Monday, August 4, 2008

Tell me something I didn't know

When I heard that it was a Unitarian Universalist church that was the target of that deranged conservative terrorist last week I knew right away why he had targeted it. I knew before the media told us about his "suicide" note and what they found in his house.

I knew he shot those people there because the UU's are a liberal gay friendly church. I knew it instantly. That terrorist, and that's what he is because he used violence to further his political agenda, and let's not forget that his political agenda is the same as people such as Rush Limbaugh, Ann Coulter, Malkin, Hannity, Tom Delay, Pat Robertson, James Dobson, etc., is like a lot of people everywhere in that he hated and feared gays. Or perhaps he was attracted to men and didn't know how to deal with it.

Very often the people who decry homosexuality the most the the ones who frequent glory holes the most. The louder a person screams that he hates gays the more apt I am to think he's into it. If we've learned anything from the Republican moralists in the last 30 years it's that the more they demonize gays, the more they come out of the closet, unwillingly that is.

In this area, and I'm sure it the case anywhere there is a UU church, "religious" people love to denigrate Unitarians, their doctrine, and their openness towards gay people. Back when I was selling insurance, what a horrible two months in my life that was, my boss was an evangelical maniac Christian. He took every opportunity to tell us all how much he loved Jesus and how much he hated anyone who didn't love the same Jesus the same way as he did. One day during our lunch break one of the sales guys said that there was a gay church, meaning the UU church, near his house. My boss scowled and spat that any church that let gay people be members wasn't a real church at all and that his god was going to punish anyone who worshipped there. I shook my head in disbelief and I quit that job the next week.

My point is that the views most "believers" have about the UU church and those of the Knoxville terrorist aren't that far apart.

14 comments:

dguzman said...

It's always the frightened ones who do this shit. Whatever he was afraid of, it took over his whole life and drove him to this. That's pretty fucking sad.

Anonymous said...

Jesus taught us to hate everyone except people who beat their chests self-righteously and loudly proclaim their love for him. He was kind of needy that way.

Odile said...

Jesus taught us to love everyone and everybody, is the human being the one who spear those who "deserve" that love.
I prefere MY Jesus, that the one who hates everybody but those same to me.
I didn´t know about the UU,(until now) but seams to me a great place to be Christian devote.
Any kind of fanatism or sayin "my God is good your´s not" is a really danger to the peace.
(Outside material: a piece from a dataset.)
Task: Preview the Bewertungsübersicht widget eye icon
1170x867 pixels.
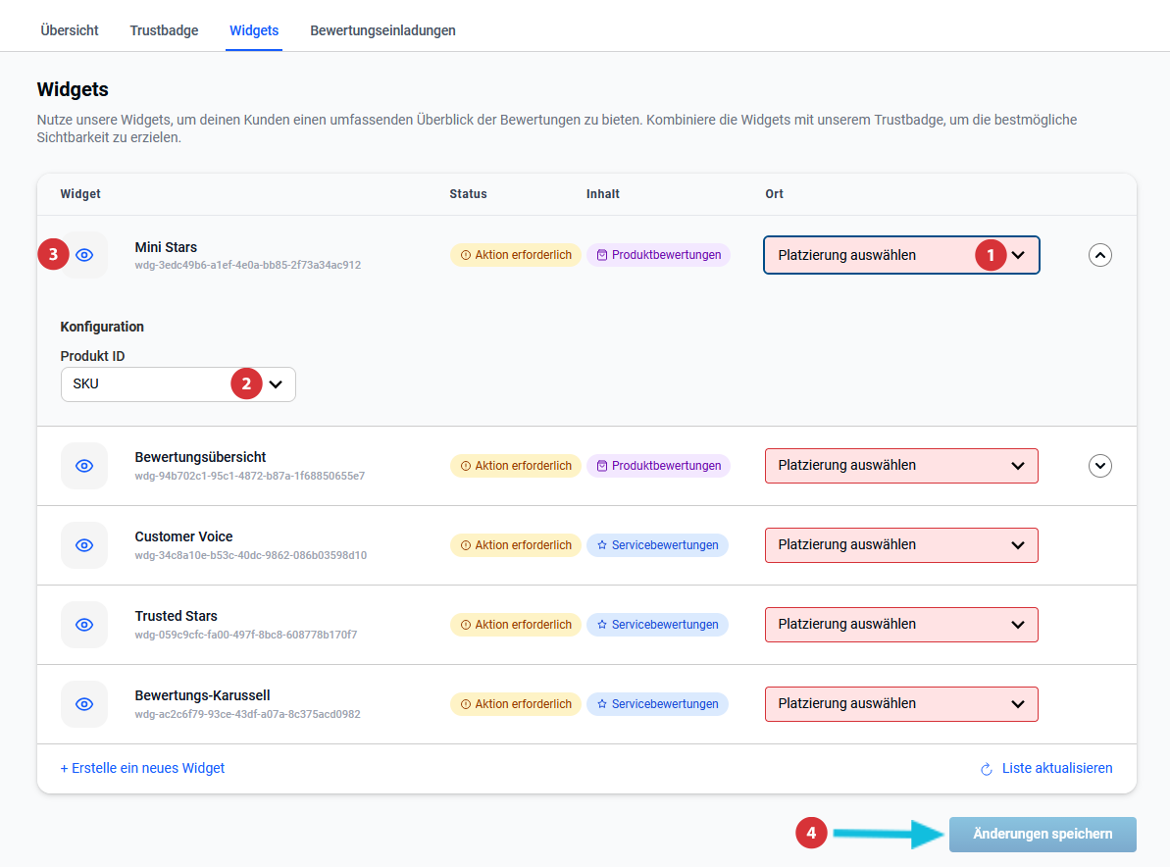Action: [84, 466]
Barbara Bruederlin said...

To quote Henry Rollins, "why can't these gods all just get along? They're omnipotent and omnipresent, what's the problem?" I guess the problem isn't the gods, but those who make them up.

Gifted Typist said...

These whacko christo fundos like to make gays into modern day lepers.
What they forget is that - according to the story at least - "Jesus" loved lepers and wanted everyone to love them

Anonymous said...

I just love it when the Monkey takes up for the "mowed down" among us. I am considering window irons just in case Mcbush commandeers the voting machines again. Seems the christians are keeping up with the muslims to see who the biggest baddest killer is.

Crayons said...

This is what stuck out to me: "When I was selling insurance.." Oh, that must have been a miserable period in your life.

You write eloquently on this topic. I grew up understanding that the Christians were the ones who cut out our tongues and burned us alive in the Spanish Inquisition. It took me several decades to recover from that exaggerated view.

Dean Wormer said...

Yup.

Thou dost protest too much.

People who think sexuality is actually a choice are actually regretting the choice they made about their own sexuality.

(It made sense before I typed it.)

Elizabeth said...

That old chestnut: "He doth protest too much" could apply . . .

Elizabeth said...

Dammit, Dean Wormer beat me to it.

Suzy said...

Thanks for calling it what it is: terrorism.

You know what surprised me? That Knoxville has 4 UU churches. That's more than we have!

Blueberry said...

I was sitting in my UU church when that those people in Knoxville were being murdered for being open-minded, tolerant liberals.

Seems that this event may have helped make people aware that the UU church welcomes and embraces people, and doesn't care if they are gay, or atheists, or Pagans or what-have-you. Those things don't need changing. It's creedless, not Christian. Our pastor prides himself on being a heretic.

The event should also demonstrate the effects of hate and intolerance... but most people won't see it that way.

Irv said...

Want to get anyone's opinion of "Dangerous Radicals of the Religious Right" and "Open Letter to the Noah/Lot Gang." Found both on Search and Metacrawler. Irv

Anonymous said...

Extremists often use terrorism tactics to get what they want, and that's attention and control. I should be surprised that our gov't considers liberal book clubs and animal activist groups to be suspected terrorists, while ignoring the christofascists who hang on Rush Limpball's every word and act accordingly, but I'm not.